Of particular importance has been Mandy’s contribution to arts curriculum initiatives, including VCAA (the Victorian Curriculum and Assessment Authority), Musica Viva in Schools and the Melbourne Symphony Orchestra. She is an honorary life member and former president of aMuse, a member of the Advisory Council of the Music Trust and deputy editor of Australia’s foremost online music publication LoudMouth.
Mandy has conducted extensive interviews with musicians and filmmakers for the National Film and Sound Archive and recently submitted her PhD, which investigated the concept of ‘composer self’. Through interviews with 15 Australian composers, who write in a range of musical genres, they were asked to identify two of the pieces they felt particularly represented their selves. From these works and the spoken words of the composers, she found that all had a distinctive personal aesthetic or ‘sound print’ within their oeuvre. Her research notes the importance of a personal musical voice in creative music-making, something about which she is passionate, particularly in school music-making.

Jane Southcott
Audio Jane Southcot’s acceptance speech – September 18, 2023
Jane is a professor in the Education Faculty at Monash University. Her major research is the history of music education, not only that of Australia but also of America and Europe. She is the ‘go-to’ person for any query on when things happened, who initiated what, and where you would find information regarding music education.
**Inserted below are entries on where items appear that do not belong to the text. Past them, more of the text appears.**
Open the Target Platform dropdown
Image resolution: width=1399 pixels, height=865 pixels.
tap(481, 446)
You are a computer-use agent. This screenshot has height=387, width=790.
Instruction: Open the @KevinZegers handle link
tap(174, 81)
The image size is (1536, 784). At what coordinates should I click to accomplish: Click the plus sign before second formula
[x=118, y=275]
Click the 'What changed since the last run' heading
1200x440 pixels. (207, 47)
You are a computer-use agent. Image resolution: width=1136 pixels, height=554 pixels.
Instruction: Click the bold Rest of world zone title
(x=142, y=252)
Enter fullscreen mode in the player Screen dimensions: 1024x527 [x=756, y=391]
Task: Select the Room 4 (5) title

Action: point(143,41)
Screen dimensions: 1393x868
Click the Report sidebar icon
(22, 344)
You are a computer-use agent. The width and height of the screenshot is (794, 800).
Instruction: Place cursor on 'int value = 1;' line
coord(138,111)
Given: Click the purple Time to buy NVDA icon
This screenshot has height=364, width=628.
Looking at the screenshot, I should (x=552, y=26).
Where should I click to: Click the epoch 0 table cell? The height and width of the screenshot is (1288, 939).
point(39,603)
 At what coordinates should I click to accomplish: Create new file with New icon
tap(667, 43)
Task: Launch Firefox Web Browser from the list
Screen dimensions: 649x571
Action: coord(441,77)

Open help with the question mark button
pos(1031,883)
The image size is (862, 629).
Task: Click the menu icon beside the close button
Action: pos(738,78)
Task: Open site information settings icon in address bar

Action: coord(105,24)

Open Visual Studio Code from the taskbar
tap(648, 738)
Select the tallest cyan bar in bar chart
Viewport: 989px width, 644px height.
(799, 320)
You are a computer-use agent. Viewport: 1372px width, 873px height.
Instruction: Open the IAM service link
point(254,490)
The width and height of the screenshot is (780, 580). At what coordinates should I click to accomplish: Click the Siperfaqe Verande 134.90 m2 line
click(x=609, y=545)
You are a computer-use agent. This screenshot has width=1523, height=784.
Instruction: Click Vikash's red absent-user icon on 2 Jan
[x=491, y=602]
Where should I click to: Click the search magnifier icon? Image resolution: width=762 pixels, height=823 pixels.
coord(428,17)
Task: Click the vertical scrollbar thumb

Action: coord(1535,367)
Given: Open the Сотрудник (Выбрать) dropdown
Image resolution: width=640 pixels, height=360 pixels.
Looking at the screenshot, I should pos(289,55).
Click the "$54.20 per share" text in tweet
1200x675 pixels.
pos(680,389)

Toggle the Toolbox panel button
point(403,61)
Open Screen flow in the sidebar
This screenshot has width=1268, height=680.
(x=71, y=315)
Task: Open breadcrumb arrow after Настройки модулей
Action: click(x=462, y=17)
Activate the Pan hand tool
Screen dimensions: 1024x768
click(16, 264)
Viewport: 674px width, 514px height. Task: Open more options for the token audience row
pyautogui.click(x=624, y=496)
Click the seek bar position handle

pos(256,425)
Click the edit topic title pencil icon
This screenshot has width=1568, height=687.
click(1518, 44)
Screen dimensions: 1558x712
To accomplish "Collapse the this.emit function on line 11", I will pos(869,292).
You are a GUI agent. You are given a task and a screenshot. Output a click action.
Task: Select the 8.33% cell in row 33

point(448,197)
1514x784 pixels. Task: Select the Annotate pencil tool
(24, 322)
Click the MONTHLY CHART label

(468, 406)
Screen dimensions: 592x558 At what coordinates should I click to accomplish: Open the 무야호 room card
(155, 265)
Of particular importance for Australian music education has been her supervision of post-graduate students. Jane has supervised more than fifty successful PhDs and currently has over a dozen more students undertaking this degree – an achievement that has rarely been matched by any other Australian academic. A former PhD student noted that Jane invests as much enthusiasm and support in her novice researchers as she does in her PhD candidates and that supervision sessions were always highly constructive and enjoyable. For this ex-student Jane’s most notable attribute was her versatility, shown in the way she could take on a breadth of subjects and become an expert in those fields, in addition to her own areas of research. She was, to quote, “simply fabulous”.
Jane’s contribution to music education has been more than just her academic work, however. She has been a member of ASME for 50 years, including Chair of the South Australian Chapter for several years, and she has presented at many State and National Conferences. She is also a long-standing member of ANZARME (the Australian and New Zealand Association for Research in Music Education) and is its current President. As if this was not enough to keep her busy, Jane is also the Co-editor of ISME’s International Journal of Music Education.